-------- TEXT BLOCK

It was winter in Maryland. We sat at an old kitchen table taking a breather from cleaning out the family home. We had just eaten our share of crab cakes made with my mother-in-laws special recipe.
As conversation bounced from subject to subject, my husbands brother sat and watched analyzing our conversations and answers. And then the question came, “What is different about your life, and how do I get there?”
Well, hmmm…simple answer, “God.” How do you get here? Grow. Follow. Allow God to change you from the inside out. Remain open to His leading. Give up self. Uh, yeah, that’s about it.
Not sure we put it that bluntly, but pretty close. I remember literally watching him shut down. Change? I’m expected to grow and change? Thanks but … don’t you think it’s a lot to ask someone to grow? I finished “growing” in my twenties, thank you very much.
That’s the first time I understood that there were adults out there who somehow believed that at a certain age or station or season, that they were done growing. Yes, there is an age where we have to come to the realization that we are now grown up, or in turn must grow up. But, hello, that doesn’t mean we’re done.
Growing up and continuing to grow are two very different things. If we don’t continue to grow, to better ourselves, to expand our understanding – what’s the point?
We really do hit a time in our twenties when we think we are grown, know everything and “own” our adulthood, even though it may be an illusion. At the time, my brother-in-law in Maryland was in his his late 40’s, not his 20’s – but whatever.
For most of us there comes a time when we realize, we don’t know everything, we don’t have answers, we aren’t done growing and, hmmmm, we’re actually pretty raw in our completeness.
I hope that moment happened for you, or will. I hope you realize you are NOT done. You do not know all. God’s not done with you. In Richard Bach’s book Illusions, he says “This is a test to see if your mission in life is compete, if you are alive, it isn’t.” Same can be said for your growth.

----------------
-------- DATA

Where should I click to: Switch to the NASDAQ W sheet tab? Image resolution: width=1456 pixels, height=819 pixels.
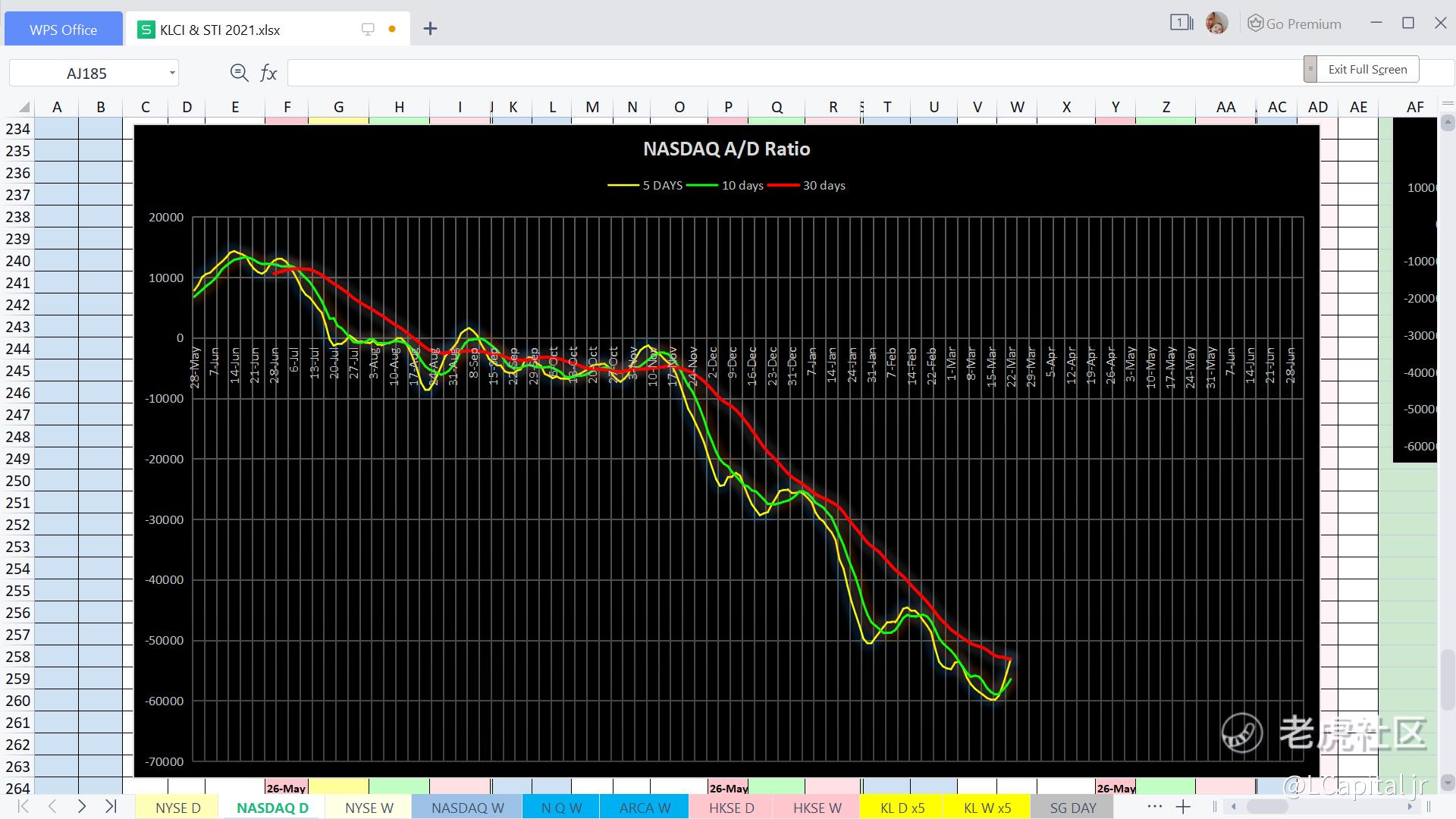pyautogui.click(x=467, y=808)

----------------

TASK TO COMPLETE: Reproduce the essay above about continuing to grow, word for word from start to finish.

THE RESPONSE:
It was winter in Maryland. We sat at an old kitchen table taking a breather from cleaning out the family home. We had just eaten our share of crab cakes made with my mother-in-laws special recipe.
As conversation bounced from subject to subject, my husbands brother sat and watched analyzing our conversations and answers. And then the question came, “What is different about your life, and how do I get there?”
Well, hmmm…simple answer, “God.” How do you get here? Grow. Follow. Allow God to change you from the inside out. Remain open to His leading. Give up self. Uh, yeah, that’s about it.
Not sure we put it that bluntly, but pretty close. I remember literally watching him shut down. Change? I’m expected to grow and change? Thanks but … don’t you think it’s a lot to ask someone to grow? I finished “growing” in my twenties, thank you very much.
That’s the first time I understood that there were adults out there who somehow believed that at a certain age or station or season, that they were done growing. Yes, there is an age where we have to come to the realization that we are now grown up, or in turn must grow up. But, hello, that doesn’t mean we’re done.
Growing up and continuing to grow are two very different things. If we don’t continue to grow, to better ourselves, to expand our understanding – what’s the point?
We really do hit a time in our twenties when we think we are grown, know everything and “own” our adulthood, even though it may be an illusion. At the time, my brother-in-law in Maryland was in his his late 40’s, not his 20’s – but whatever.
For most of us there comes a time when we realize, we don’t know everything, we don’t have answers, we aren’t done growing and, hmmmm, we’re actually pretty raw in our completeness.
I hope that moment happened for you, or will. I hope you realize you are NOT done. You do not know all. God’s not done with you. In Richard Bach’s book Illusions, he says “This is a test to see if your mission in life is compete, if you are alive, it isn’t.” Same can be said for your growth.